## Exercise requirements
All of the data below needs to be set down once more, exactly as written.

(Collected data entries)
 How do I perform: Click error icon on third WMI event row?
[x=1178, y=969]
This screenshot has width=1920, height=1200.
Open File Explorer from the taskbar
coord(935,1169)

## Result
 How do I perform: Click error icon on third WMI event row?
[x=1178, y=969]
This screenshot has width=1920, height=1200.
Open File Explorer from the taskbar
coord(935,1169)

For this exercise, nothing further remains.